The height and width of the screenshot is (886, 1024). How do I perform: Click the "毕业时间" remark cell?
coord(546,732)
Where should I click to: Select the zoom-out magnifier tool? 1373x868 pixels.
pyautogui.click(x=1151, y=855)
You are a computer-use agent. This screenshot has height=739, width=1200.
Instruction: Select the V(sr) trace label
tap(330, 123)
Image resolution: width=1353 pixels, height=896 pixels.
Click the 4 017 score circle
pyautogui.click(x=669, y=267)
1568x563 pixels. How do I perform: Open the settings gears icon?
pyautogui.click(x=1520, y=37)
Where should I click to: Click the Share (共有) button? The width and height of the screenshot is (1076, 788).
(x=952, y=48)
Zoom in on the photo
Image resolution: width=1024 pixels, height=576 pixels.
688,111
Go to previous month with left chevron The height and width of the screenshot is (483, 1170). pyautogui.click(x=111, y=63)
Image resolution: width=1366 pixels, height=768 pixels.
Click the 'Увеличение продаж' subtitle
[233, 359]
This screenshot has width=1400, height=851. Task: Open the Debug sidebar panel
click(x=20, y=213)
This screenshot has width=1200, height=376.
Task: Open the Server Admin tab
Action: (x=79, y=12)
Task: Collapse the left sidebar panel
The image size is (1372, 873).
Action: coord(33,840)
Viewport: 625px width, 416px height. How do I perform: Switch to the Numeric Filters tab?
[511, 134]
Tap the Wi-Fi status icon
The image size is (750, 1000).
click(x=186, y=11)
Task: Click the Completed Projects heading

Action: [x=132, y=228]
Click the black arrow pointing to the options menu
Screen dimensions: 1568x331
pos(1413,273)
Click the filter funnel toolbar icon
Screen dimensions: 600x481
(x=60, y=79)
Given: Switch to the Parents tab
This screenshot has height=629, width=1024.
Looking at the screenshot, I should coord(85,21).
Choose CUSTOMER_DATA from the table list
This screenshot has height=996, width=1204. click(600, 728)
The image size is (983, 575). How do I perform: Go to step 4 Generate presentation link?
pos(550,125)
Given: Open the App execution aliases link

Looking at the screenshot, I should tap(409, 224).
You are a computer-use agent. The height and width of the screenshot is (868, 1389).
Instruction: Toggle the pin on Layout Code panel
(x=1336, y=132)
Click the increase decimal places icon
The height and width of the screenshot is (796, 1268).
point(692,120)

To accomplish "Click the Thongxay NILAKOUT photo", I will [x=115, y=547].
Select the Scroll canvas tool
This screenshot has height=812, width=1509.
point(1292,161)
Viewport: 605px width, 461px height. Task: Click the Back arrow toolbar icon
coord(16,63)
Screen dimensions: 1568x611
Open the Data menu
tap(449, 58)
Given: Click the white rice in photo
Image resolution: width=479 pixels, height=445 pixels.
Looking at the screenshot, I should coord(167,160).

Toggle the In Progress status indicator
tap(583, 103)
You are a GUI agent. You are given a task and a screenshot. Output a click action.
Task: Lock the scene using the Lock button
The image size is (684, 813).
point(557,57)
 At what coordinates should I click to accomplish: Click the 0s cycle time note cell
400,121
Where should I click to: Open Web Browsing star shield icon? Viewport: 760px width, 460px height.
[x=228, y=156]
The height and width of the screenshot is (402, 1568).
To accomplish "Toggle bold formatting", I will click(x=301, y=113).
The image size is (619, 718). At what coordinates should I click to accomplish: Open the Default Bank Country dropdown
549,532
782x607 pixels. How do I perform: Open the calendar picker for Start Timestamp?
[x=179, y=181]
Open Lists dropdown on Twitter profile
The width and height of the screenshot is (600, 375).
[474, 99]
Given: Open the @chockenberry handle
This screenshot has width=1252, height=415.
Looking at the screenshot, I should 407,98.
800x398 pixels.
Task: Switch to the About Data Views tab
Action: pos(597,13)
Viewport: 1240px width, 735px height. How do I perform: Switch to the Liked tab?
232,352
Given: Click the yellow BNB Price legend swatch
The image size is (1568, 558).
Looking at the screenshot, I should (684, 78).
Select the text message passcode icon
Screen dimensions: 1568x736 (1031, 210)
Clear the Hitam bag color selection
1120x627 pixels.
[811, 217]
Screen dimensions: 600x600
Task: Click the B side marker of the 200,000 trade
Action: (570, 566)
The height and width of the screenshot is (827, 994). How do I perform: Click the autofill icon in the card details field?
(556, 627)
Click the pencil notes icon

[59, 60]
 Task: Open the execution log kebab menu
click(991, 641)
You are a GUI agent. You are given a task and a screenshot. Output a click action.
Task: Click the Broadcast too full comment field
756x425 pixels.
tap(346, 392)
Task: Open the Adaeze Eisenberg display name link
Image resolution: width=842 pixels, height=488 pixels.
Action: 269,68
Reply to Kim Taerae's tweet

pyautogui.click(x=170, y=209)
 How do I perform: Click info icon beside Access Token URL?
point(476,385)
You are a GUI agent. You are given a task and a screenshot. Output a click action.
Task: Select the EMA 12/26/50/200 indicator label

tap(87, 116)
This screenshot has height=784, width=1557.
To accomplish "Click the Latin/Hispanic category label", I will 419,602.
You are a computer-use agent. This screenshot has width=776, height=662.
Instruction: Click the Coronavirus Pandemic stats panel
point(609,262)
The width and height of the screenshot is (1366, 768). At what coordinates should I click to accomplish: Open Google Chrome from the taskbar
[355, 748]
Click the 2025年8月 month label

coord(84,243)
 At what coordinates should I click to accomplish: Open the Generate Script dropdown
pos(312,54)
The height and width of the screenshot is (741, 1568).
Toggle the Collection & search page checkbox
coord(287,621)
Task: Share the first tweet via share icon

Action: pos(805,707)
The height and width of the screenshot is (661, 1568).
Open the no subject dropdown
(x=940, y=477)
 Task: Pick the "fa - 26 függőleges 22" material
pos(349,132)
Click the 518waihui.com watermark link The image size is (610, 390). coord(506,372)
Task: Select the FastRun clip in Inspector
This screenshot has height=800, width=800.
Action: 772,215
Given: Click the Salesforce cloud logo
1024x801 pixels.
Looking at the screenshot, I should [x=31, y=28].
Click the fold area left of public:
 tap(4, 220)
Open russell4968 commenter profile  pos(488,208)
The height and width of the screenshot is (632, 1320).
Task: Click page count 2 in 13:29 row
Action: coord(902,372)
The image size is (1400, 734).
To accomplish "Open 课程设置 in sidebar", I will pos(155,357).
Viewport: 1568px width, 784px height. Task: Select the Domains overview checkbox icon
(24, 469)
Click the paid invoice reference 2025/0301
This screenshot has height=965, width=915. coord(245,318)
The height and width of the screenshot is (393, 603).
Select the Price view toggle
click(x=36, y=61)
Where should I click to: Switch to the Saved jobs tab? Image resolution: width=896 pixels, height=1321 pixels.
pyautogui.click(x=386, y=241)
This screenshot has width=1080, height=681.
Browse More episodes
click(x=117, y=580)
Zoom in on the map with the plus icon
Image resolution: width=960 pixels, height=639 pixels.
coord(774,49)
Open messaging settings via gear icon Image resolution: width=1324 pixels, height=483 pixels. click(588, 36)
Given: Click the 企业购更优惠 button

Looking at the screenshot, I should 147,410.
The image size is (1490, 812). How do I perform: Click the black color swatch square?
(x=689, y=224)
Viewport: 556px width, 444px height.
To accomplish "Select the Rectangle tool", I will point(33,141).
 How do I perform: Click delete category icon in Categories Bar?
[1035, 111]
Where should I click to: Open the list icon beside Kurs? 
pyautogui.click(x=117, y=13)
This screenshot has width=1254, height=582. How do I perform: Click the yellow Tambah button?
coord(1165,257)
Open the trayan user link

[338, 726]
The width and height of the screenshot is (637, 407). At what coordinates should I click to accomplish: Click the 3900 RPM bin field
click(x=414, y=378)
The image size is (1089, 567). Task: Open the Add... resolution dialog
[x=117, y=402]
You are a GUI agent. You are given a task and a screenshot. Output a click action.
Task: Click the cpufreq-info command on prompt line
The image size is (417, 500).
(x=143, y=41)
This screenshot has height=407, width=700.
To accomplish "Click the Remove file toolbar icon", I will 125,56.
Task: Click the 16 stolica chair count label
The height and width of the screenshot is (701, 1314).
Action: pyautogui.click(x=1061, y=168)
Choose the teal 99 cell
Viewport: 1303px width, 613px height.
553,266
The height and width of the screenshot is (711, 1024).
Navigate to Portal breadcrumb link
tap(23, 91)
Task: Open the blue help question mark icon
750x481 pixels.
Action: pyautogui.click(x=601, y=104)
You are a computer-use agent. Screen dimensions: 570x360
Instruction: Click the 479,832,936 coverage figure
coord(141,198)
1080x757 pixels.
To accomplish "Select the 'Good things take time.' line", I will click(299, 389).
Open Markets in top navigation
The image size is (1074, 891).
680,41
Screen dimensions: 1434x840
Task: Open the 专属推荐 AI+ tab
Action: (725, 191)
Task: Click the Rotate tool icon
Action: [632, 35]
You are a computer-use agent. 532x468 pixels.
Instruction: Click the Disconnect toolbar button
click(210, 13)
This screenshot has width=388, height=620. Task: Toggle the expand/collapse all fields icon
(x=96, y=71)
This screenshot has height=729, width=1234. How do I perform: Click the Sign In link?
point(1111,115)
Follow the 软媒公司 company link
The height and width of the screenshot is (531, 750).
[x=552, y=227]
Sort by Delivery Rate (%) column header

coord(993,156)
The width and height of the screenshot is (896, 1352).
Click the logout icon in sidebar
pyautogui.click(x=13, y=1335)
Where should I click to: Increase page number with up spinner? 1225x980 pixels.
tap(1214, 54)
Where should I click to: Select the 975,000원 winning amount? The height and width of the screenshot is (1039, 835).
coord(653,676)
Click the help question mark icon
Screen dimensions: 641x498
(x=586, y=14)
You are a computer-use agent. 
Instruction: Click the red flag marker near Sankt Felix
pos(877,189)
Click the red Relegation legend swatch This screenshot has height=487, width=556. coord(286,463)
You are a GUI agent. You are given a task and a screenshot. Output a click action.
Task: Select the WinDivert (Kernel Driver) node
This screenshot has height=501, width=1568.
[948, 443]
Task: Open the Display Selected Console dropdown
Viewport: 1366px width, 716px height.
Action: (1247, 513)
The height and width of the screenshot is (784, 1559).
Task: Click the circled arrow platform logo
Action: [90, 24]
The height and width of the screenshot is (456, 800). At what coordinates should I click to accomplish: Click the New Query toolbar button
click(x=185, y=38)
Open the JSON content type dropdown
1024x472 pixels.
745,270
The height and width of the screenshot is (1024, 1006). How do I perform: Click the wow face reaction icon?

^^^^^^^^^^^^^^^^

What you have to do: Copy all lines from the data that hold the word "question".

Your solution:
Task: Open the blue help question mark icon
Click the help question mark icon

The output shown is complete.